I use a 6*8" Intuos3 tablet for architectural design HOWEVER it is of limited use in cad software. Pen tablets are great for gestural inputs (sketching, spline input, touching up renderings in Photoshop) but you will quickly realize lack of pixel precision needed for most cad work.

Where a mouse can be positioned perfectly and clicked while stationery, a pen is typically held a few mm above a tablet - so your pointer is always a little shaky (unless you have ninja hands). The act of 'clicking' itself tends to move the pointer as well.

Wacom do offer higher end tablets for this work that come with a precision mouse as well as a pen (large and extra large editions only of the Intuos4). They are a joy to use and incredibly precise - but can only be justified if your cad work generates substantial income.

I'm sure you could have lots of fun with the Bamboo and you may well find it very useful - but probably not for what you intend atm.

I hope this helps.

Jim

This is a PERFECT explanation. I don't use CAD but I use Maya and while some people swear on a tablet for it I couldn't image it. I use my tablet for ZBrush, Corel Painter, Photoshop, etc. I couldn't imagine trying to do precise clicking of vertices with a tablet (since your hand is always moving and wacoms are extremely sensitive.).
 
Thank you for your informative post, I did assume it would have problems plotting lines and such and picking up snap points. I see they have pressure sensitive, if I just sit it on the pad does it allow the mouse to move and then when I push it activates a *click*?? or can I activate all clicks via the buttons on pen? I plan to go to bestbuy today or tomorrow and test one out if possible.

I'm not 100% sure what you mean so I will try and describe the best I can.

-When using a wacom, I generally use my mouse to click precise things and my pen for gestures (like drawing and sculpting).

-To move the cursor while using a wacom, you hold the pen slightly above the tablet and move around (just like you would a real pen on paper to position yourself where you want to start writing).

-Touching the pen on the surface registers a left click (or whatever you configure it to).

-The wacom intuos series has pens that give buttons on the pen and you can assign right click, or middle click, or whatever you want to on the pen itself.
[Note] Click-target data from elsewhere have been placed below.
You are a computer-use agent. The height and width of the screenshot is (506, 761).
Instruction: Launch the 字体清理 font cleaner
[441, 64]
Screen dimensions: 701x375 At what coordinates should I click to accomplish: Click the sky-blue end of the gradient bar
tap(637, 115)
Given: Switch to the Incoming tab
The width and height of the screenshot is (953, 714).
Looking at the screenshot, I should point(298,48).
I usually assign right click and page rotate to my pen.

-Wacoms are EXTREMELY customizable. You can change how they map from the screens, all the buttons on them, pop up menues, even different buttons for different programs. Its a good idea to customize them exactly how you want them. It will speed up your workflow.

-If you ever use a drawing app (not sure if you texture in CAD or not :eek: The end of the pen acts like an eraser which is great. Flip it over and start erasing :)
 
I have an old small Bamboo Fun (in between the Bamboo Pen and the new Bamboo Fun - but it has the mouse which even the new Fun doesn't). It's good. I'm upgrading to a small Intuos4 though, Amazon has it on it's way :) . I work on a 13" MacBook Pro, the small is really all I need. All of the Intuos4 tablets come with a mouse, not just the larger ones. The mouse blows away a traditional mouse. Not that that's saying much, but ya know...
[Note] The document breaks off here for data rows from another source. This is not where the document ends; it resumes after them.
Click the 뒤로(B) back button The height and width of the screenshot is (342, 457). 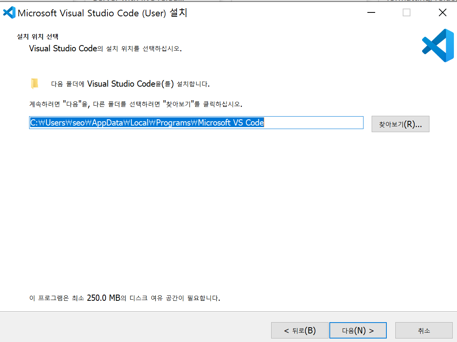pyautogui.click(x=299, y=330)
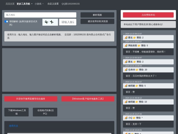Go to 贝贝主页 in the top navigation

click(10, 4)
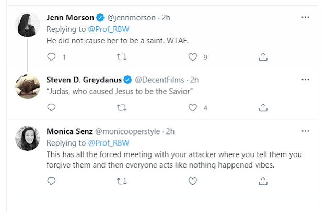Image resolution: width=325 pixels, height=212 pixels.
Task: Reply to Steven D. Greydanus's tweet
Action: coord(51,108)
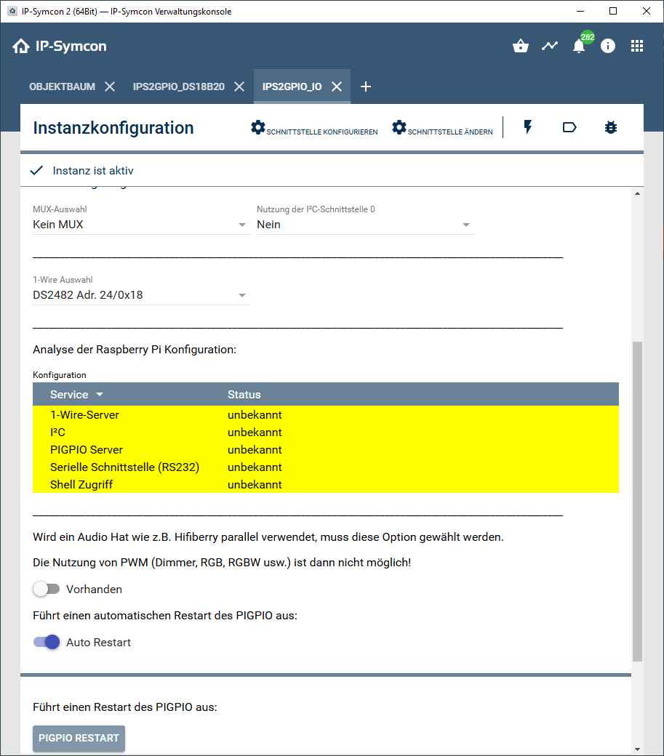Click the lightning bolt events icon
664x756 pixels.
528,128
Honestly I've never found pen position jitter to be a problem, or even terribly real. It all depends on your hands though... To me I can keep it much more stable than a mouse... I never use the mouse on my Bamboo Fun and don't plan to on my new Intuos4 either...
 
Well doing good with a pen is not gonna be me, I have muscle tremors in my hands whenever I try to do anything *precision*.
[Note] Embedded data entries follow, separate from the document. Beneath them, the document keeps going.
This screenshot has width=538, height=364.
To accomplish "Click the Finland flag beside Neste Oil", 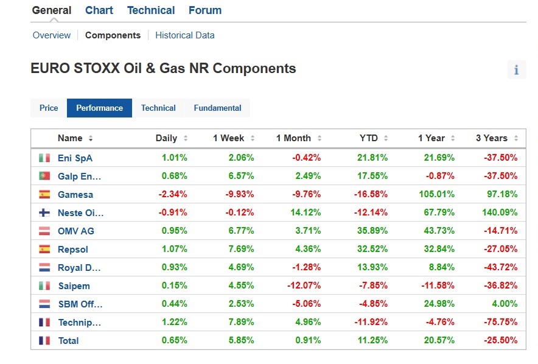I will [x=44, y=212].
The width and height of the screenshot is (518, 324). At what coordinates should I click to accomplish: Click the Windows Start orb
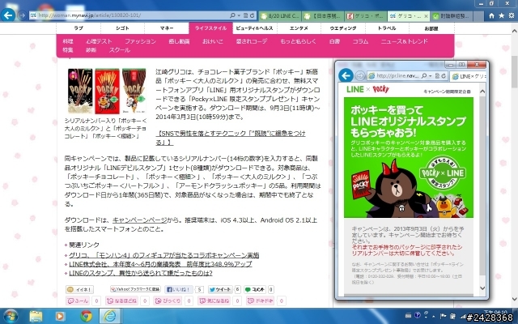10,316
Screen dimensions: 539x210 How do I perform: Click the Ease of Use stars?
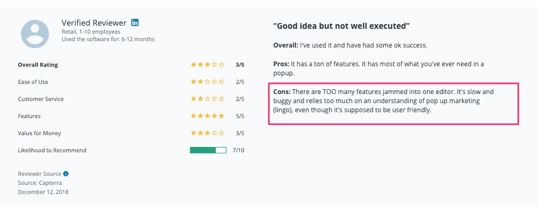tap(207, 82)
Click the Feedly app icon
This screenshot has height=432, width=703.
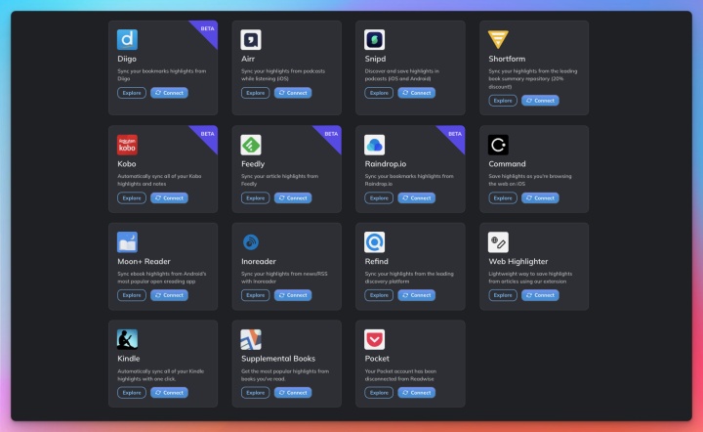point(251,145)
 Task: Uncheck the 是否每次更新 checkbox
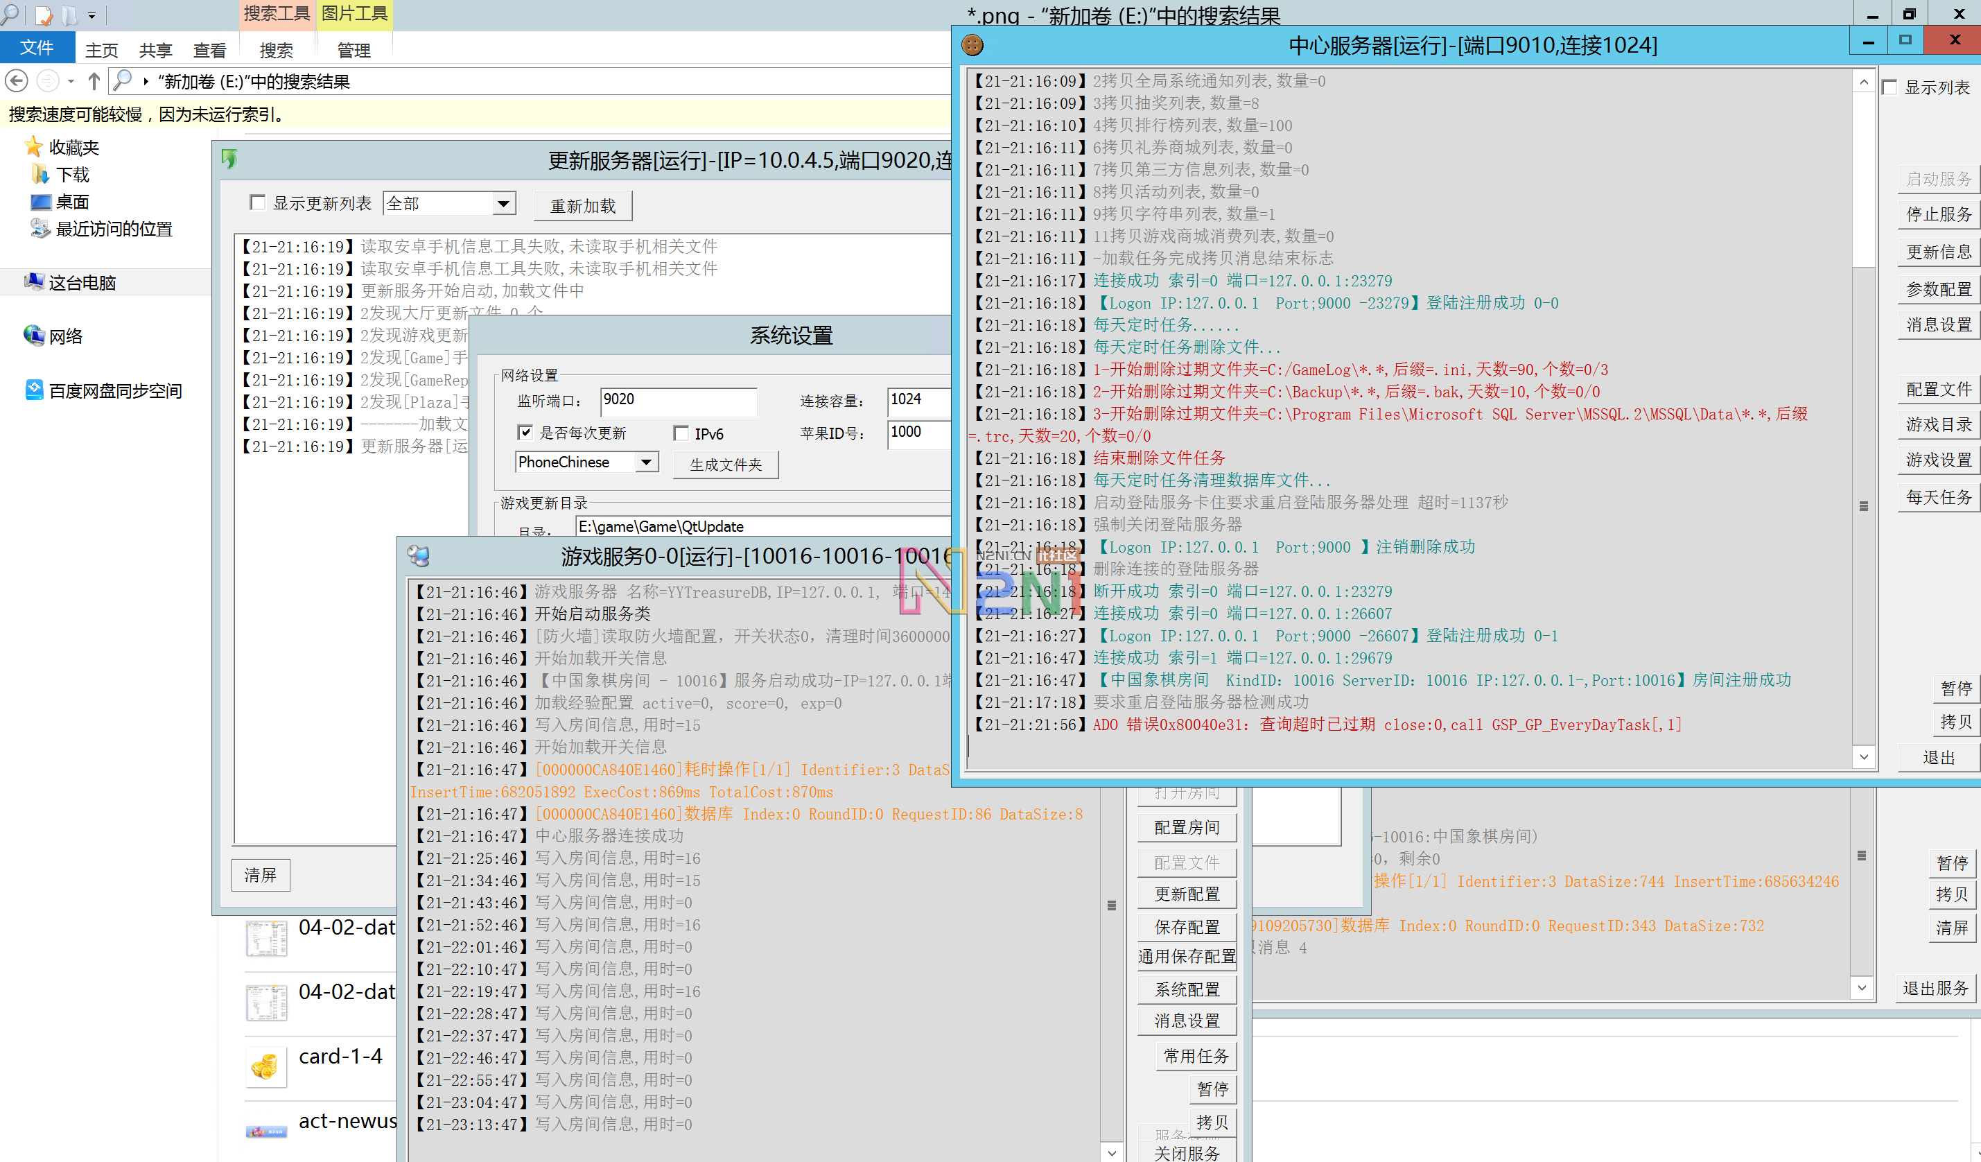525,432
And thanks Chrono for explaining that, I guess you could maybe customize it so you can touch the pen to pad without doing anything and then make a button or something register the click, but I guess with cad nothing is really point and click drawing...almost all of it involves entering a dimension on the keyboard but solidworks has smart dimensioning that you draw everything then dimension it to size.